*** Records shown Section Begins ***
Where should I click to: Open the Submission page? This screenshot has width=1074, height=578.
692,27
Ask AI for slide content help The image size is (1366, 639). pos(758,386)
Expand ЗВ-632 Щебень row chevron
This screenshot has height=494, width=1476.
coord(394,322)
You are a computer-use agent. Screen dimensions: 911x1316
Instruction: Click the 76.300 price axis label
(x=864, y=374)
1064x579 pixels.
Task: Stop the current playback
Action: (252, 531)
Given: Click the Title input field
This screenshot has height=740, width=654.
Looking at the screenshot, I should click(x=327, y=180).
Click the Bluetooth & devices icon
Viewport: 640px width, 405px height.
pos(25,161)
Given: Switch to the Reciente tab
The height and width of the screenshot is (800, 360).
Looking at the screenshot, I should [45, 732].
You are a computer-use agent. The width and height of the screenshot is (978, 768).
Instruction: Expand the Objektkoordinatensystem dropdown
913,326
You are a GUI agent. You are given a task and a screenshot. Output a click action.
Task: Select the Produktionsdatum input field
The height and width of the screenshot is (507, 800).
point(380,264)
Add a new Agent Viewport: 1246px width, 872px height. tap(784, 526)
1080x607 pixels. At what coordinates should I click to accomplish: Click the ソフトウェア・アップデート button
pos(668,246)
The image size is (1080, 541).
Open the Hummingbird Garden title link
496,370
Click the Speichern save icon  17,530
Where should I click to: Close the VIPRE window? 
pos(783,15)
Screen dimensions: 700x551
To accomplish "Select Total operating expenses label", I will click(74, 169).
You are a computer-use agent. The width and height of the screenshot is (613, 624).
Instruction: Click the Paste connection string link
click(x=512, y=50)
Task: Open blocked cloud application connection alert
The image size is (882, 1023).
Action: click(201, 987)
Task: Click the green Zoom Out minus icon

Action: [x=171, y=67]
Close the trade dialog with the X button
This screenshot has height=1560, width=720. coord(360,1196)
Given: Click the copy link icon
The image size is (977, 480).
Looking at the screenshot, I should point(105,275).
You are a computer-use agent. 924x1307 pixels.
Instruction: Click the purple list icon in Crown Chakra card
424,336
*** Records shown Section Ends ***
Problem to work on: Lines that hold "input" are the ones to copy, so pick each out from the data.

Problem solution:
Given: Click the Title input field
Task: Select the Produktionsdatum input field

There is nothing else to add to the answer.